>> begin DATASET EXCERPTS
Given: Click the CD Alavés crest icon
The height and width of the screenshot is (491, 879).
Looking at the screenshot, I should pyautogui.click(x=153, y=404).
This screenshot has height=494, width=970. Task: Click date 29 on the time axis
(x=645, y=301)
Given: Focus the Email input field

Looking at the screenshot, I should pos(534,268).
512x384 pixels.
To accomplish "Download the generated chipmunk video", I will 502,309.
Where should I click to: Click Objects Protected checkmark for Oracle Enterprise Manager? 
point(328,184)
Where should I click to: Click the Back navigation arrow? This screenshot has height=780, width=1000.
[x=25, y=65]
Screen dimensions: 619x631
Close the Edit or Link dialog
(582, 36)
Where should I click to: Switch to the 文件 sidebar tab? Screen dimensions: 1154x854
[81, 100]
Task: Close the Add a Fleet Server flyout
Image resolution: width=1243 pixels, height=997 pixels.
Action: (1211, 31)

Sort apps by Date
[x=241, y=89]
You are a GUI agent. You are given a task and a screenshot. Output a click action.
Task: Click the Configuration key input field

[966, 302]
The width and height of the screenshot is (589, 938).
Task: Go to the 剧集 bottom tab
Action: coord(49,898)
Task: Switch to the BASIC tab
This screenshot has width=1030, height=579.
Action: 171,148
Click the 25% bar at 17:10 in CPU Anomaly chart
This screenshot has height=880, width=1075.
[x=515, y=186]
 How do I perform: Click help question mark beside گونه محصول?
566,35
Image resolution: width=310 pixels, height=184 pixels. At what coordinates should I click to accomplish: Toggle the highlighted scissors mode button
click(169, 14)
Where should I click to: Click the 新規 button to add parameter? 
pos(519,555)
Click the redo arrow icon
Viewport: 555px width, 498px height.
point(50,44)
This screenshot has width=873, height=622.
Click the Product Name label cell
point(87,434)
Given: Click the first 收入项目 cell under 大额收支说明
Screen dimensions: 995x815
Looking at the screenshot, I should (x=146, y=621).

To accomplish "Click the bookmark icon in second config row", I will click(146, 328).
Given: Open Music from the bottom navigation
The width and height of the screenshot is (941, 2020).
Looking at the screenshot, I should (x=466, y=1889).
>> end DATASET EXCERPTS
Repeat every one of the lines above word for word, without changing anything.

Given: Click the CD Alavés crest icon
The height and width of the screenshot is (491, 879).
Looking at the screenshot, I should pyautogui.click(x=153, y=404).
This screenshot has height=494, width=970. Task: Click date 29 on the time axis
(x=645, y=301)
Given: Focus the Email input field

Looking at the screenshot, I should pos(534,268).
512x384 pixels.
To accomplish "Download the generated chipmunk video", I will 502,309.
Where should I click to: Click Objects Protected checkmark for Oracle Enterprise Manager? 
point(328,184)
Where should I click to: Click the Back navigation arrow? This screenshot has height=780, width=1000.
[x=25, y=65]
Screen dimensions: 619x631
Close the Edit or Link dialog
(582, 36)
Where should I click to: Switch to the 文件 sidebar tab? Screen dimensions: 1154x854
[81, 100]
Task: Close the Add a Fleet Server flyout
Image resolution: width=1243 pixels, height=997 pixels.
Action: (1211, 31)

Sort apps by Date
[x=241, y=89]
You are a GUI agent. You are given a task and a screenshot. Output a click action.
Task: Click the Configuration key input field

[966, 302]
The width and height of the screenshot is (589, 938).
Task: Go to the 剧集 bottom tab
Action: coord(49,898)
Task: Switch to the BASIC tab
This screenshot has width=1030, height=579.
Action: 171,148
Click the 25% bar at 17:10 in CPU Anomaly chart
This screenshot has height=880, width=1075.
[x=515, y=186]
 How do I perform: Click help question mark beside گونه محصول?
566,35
Image resolution: width=310 pixels, height=184 pixels. At what coordinates should I click to accomplish: Toggle the highlighted scissors mode button
click(169, 14)
Where should I click to: Click the 新規 button to add parameter? 
pos(519,555)
Click the redo arrow icon
Viewport: 555px width, 498px height.
point(50,44)
This screenshot has width=873, height=622.
Click the Product Name label cell
point(87,434)
Given: Click the first 收入项目 cell under 大额收支说明
Screen dimensions: 995x815
Looking at the screenshot, I should (x=146, y=621).

To accomplish "Click the bookmark icon in second config row", I will click(146, 328).
Given: Open Music from the bottom navigation
The width and height of the screenshot is (941, 2020).
Looking at the screenshot, I should (x=466, y=1889).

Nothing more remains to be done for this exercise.